**SHORT PROBLEM**
Rewrite the material from the line containing "Where should I" through the end, keeping the requests, and increase every coordinate in the answers by 114. Omit the pictures.

++++++++++++++++++++

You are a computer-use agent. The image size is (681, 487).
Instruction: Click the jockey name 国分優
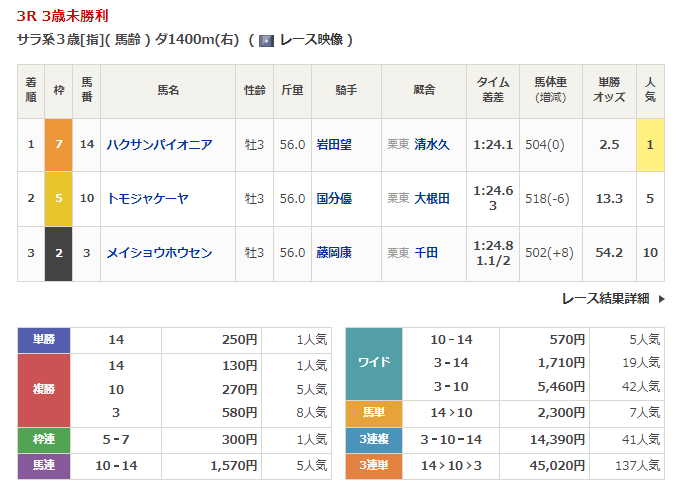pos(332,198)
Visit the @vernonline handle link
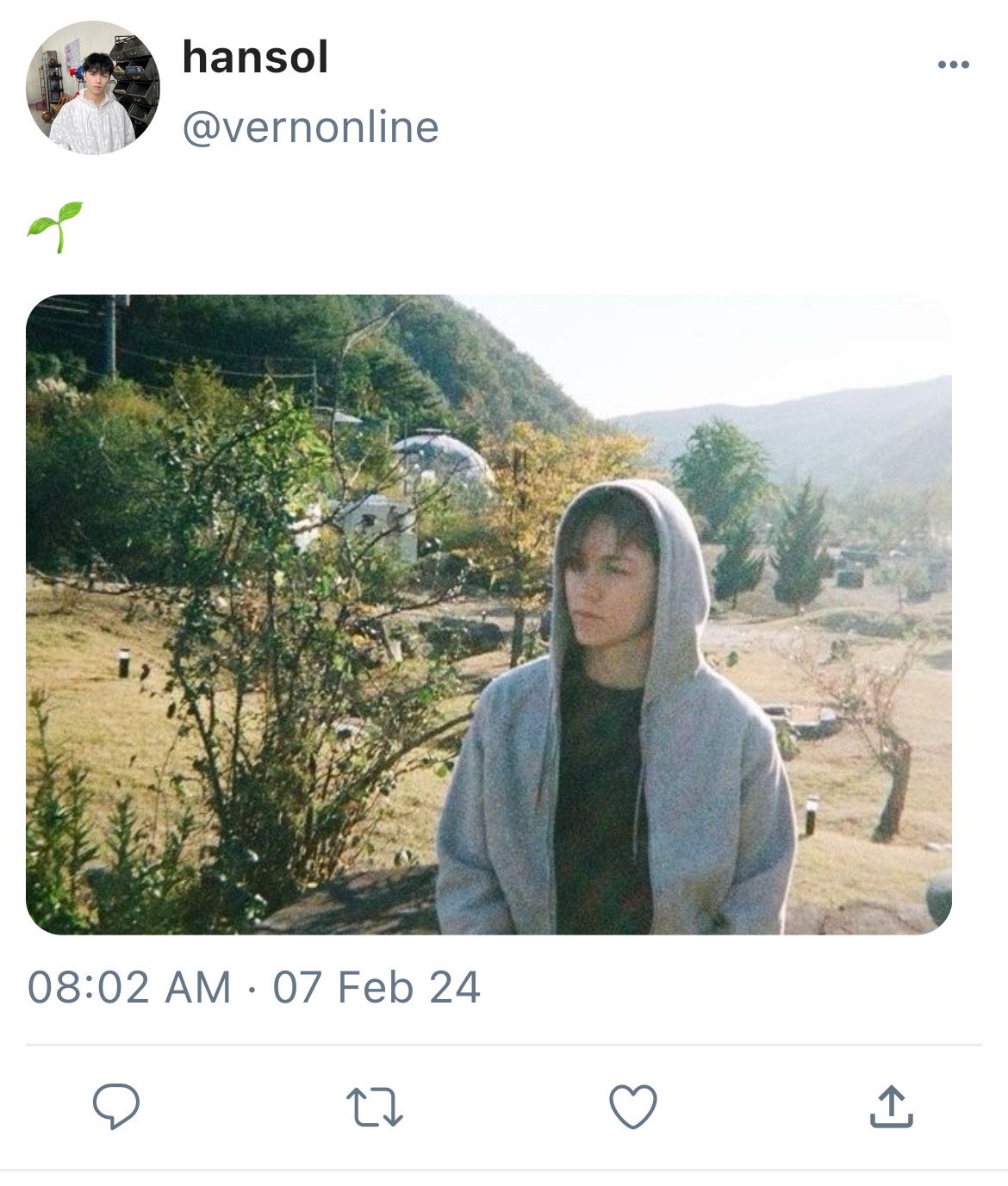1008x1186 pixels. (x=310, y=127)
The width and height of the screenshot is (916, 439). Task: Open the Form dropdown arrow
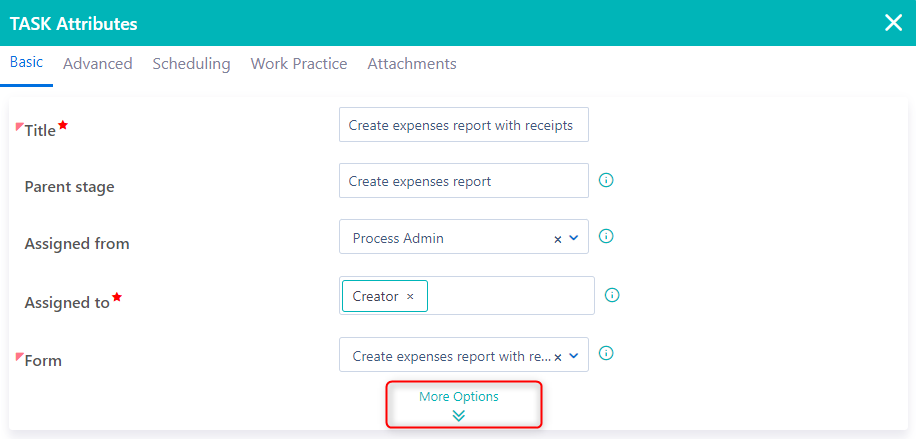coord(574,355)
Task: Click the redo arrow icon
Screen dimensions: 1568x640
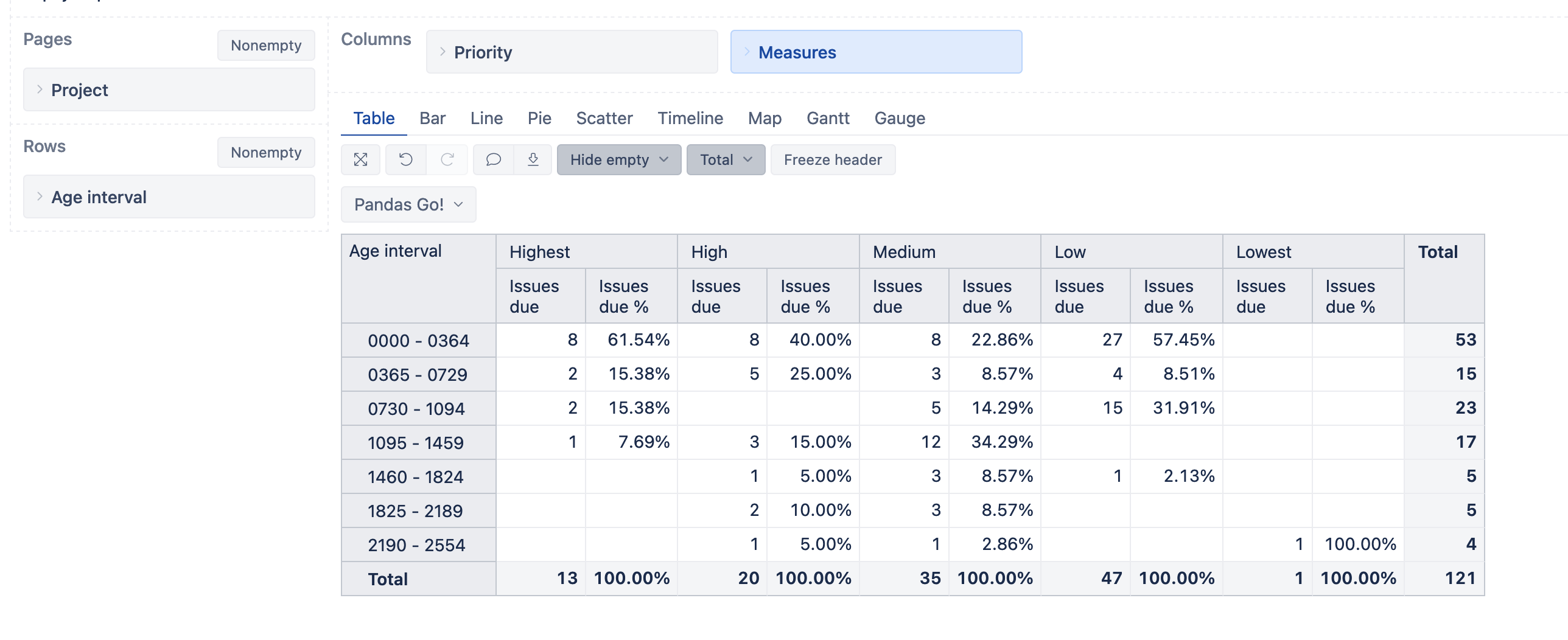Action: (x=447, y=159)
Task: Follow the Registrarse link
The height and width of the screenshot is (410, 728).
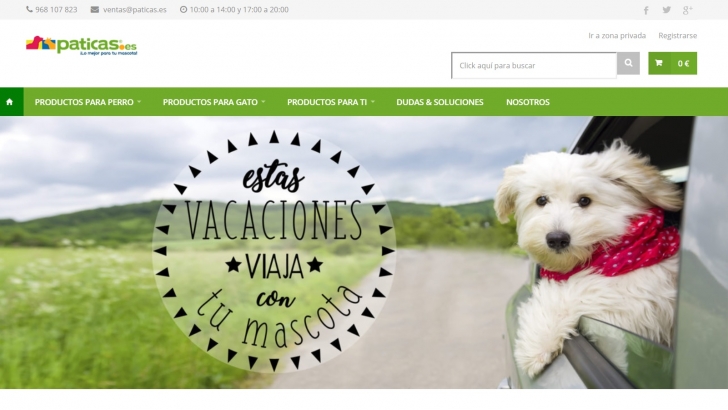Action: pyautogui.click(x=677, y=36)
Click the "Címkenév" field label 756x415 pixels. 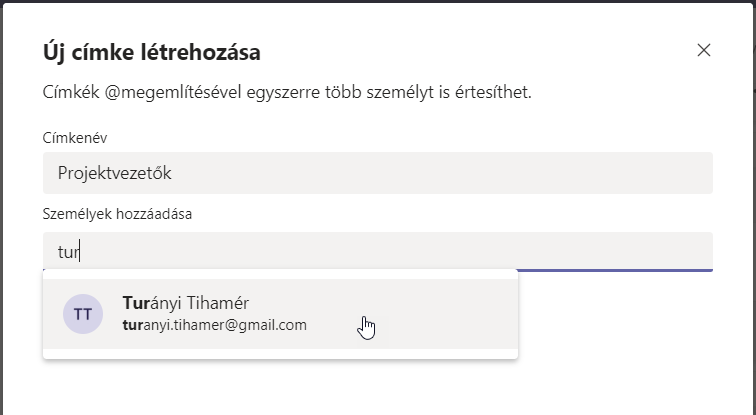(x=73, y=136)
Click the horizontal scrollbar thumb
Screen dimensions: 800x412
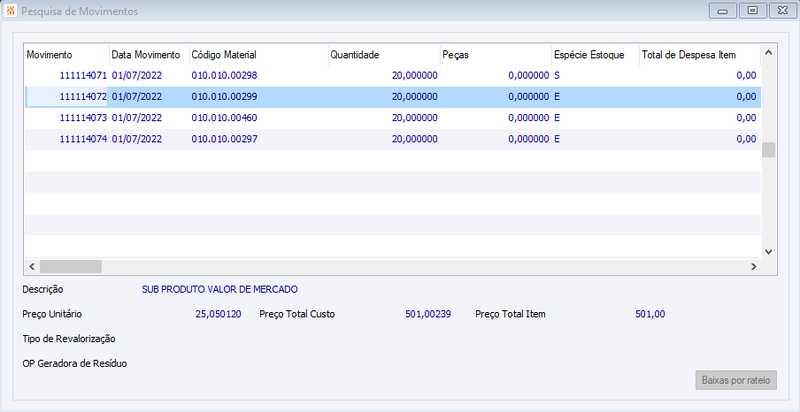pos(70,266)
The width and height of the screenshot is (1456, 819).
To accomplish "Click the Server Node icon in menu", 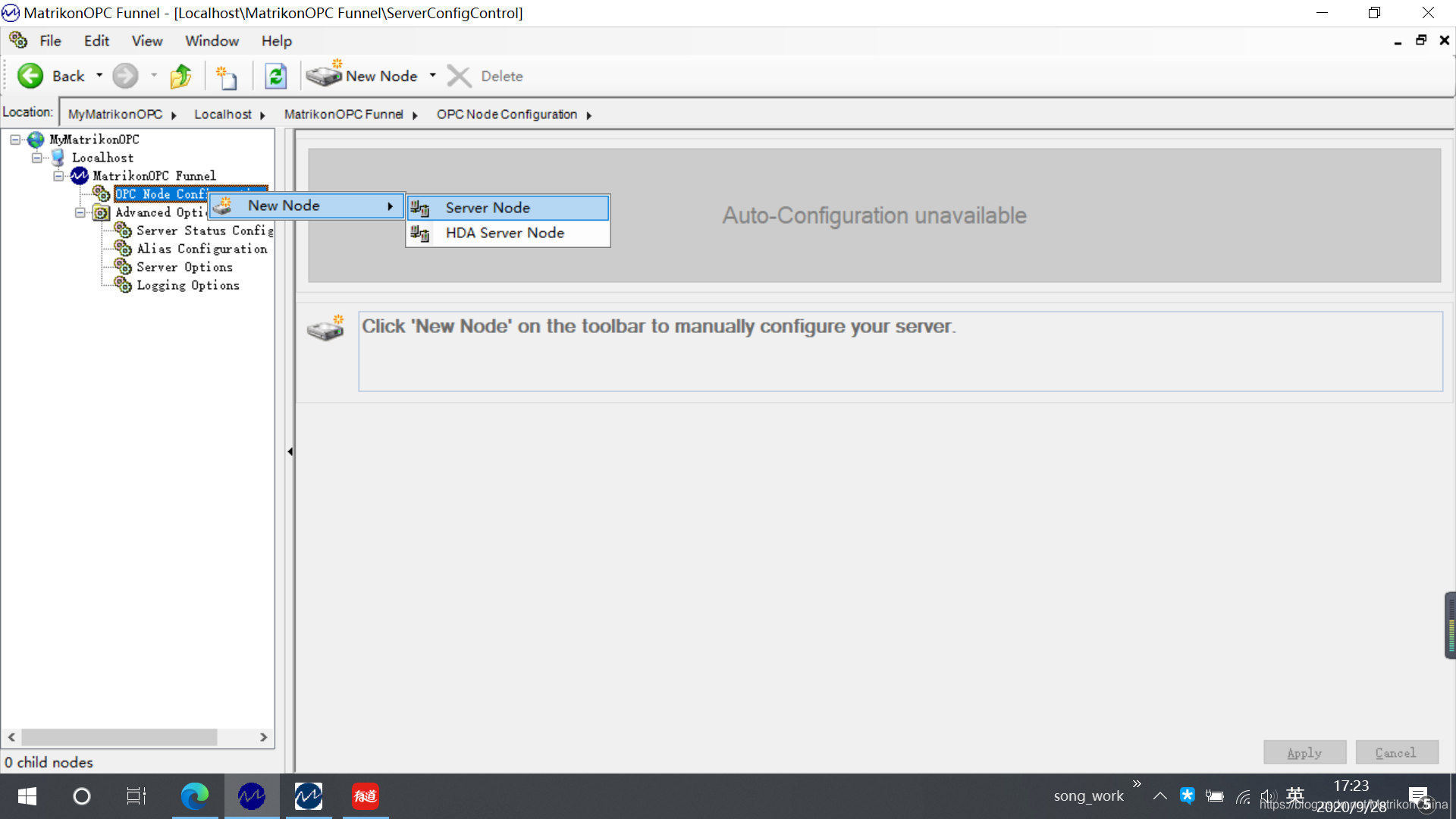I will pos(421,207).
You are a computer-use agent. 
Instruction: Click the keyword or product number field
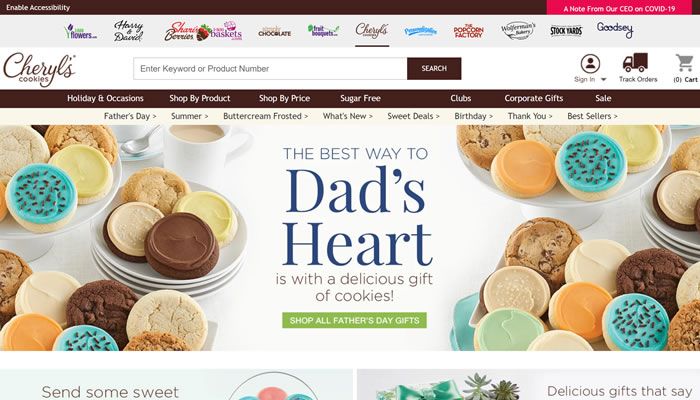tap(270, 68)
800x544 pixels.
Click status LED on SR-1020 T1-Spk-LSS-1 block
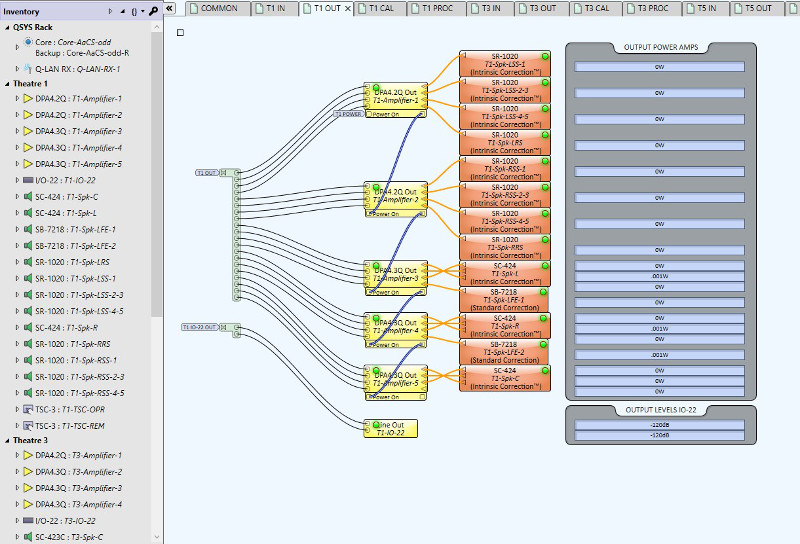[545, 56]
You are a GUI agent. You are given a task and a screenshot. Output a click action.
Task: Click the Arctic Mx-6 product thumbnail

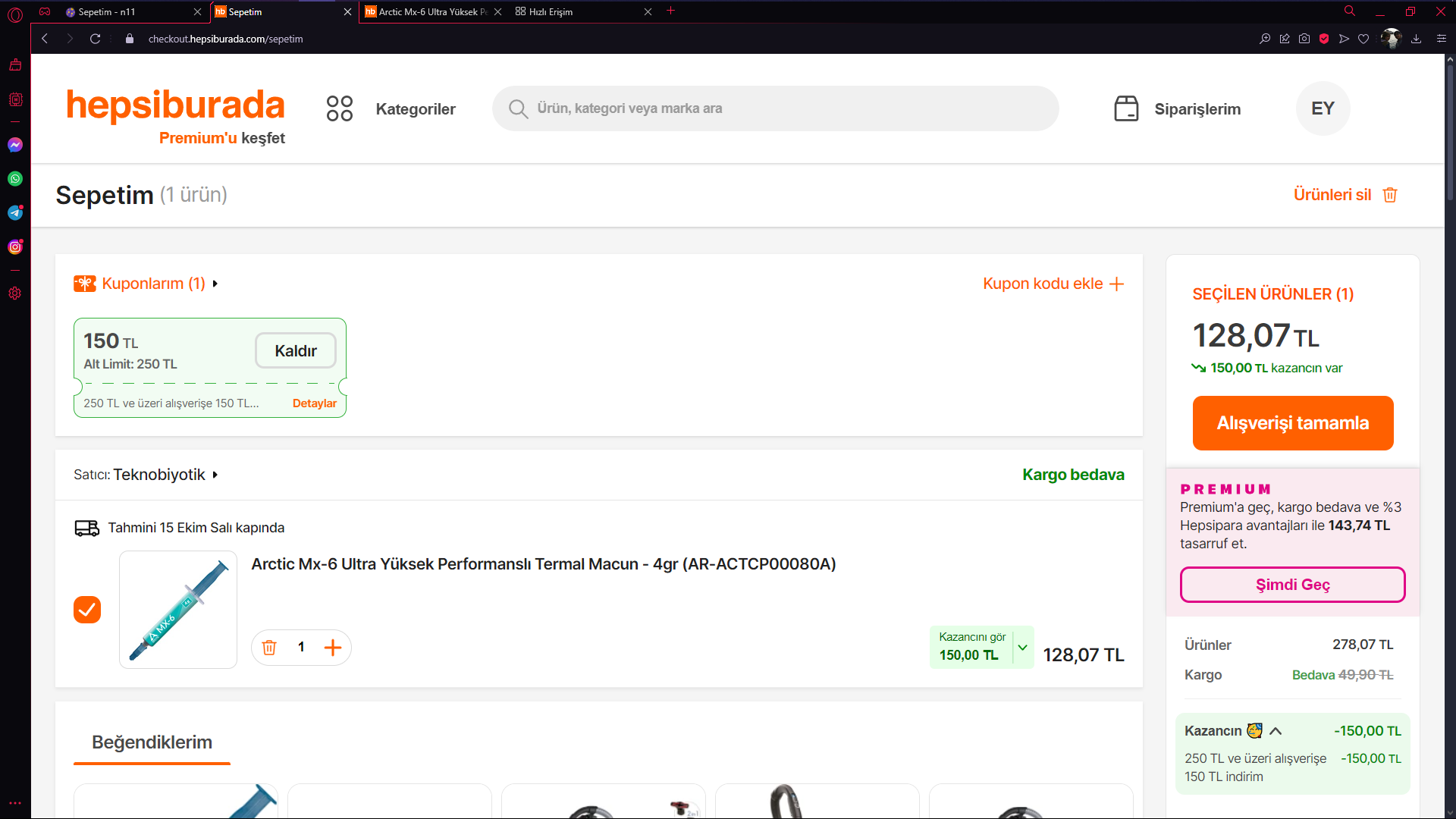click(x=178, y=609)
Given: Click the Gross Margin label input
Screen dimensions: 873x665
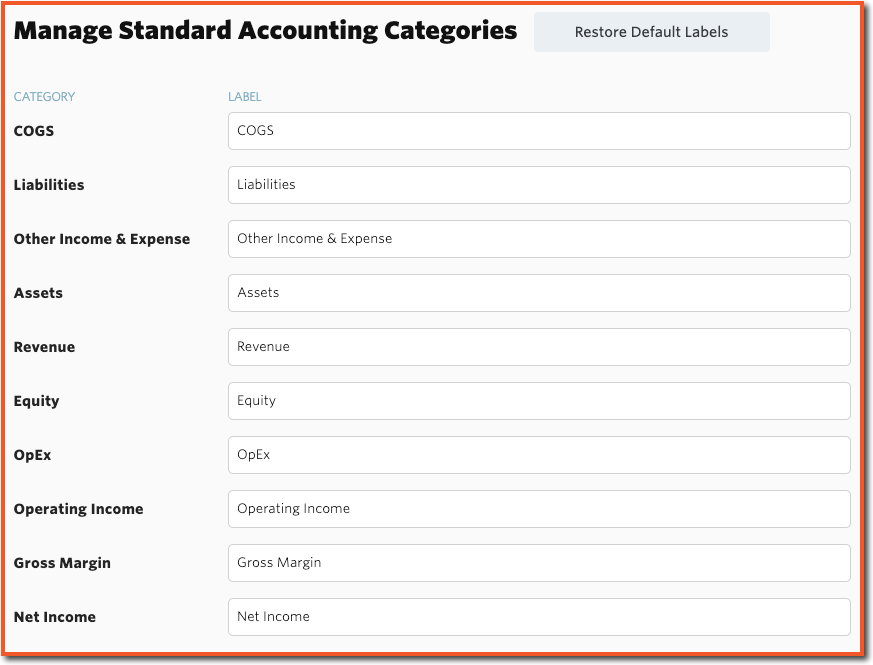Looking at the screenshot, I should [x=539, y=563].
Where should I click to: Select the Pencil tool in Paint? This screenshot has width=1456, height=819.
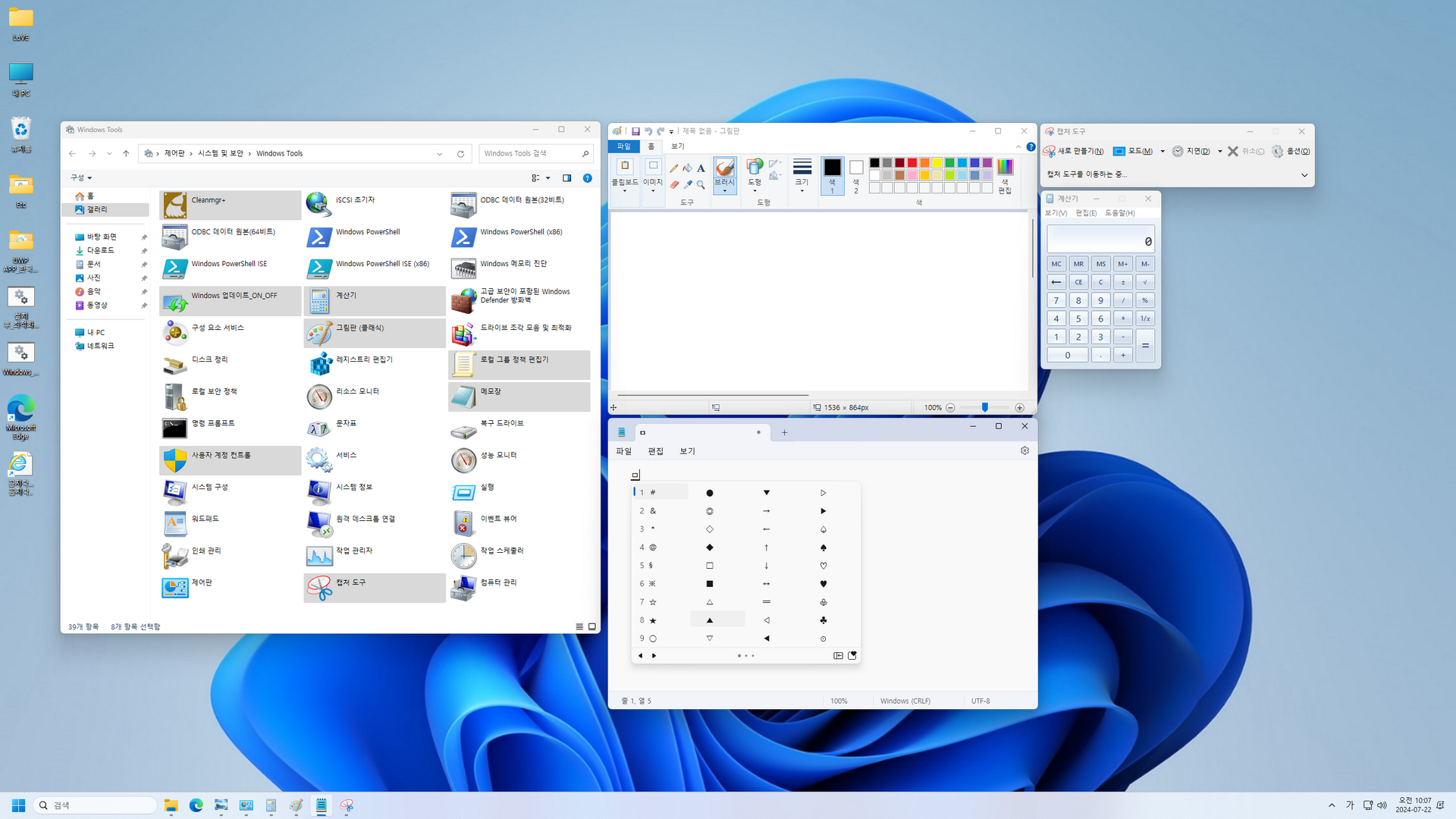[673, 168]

++++++++++++++++++++

**WRITTEN SOLUTION**
Where should I click to: Select the Pencil tool in Paint? This screenshot has width=1456, height=819.
[787, 282]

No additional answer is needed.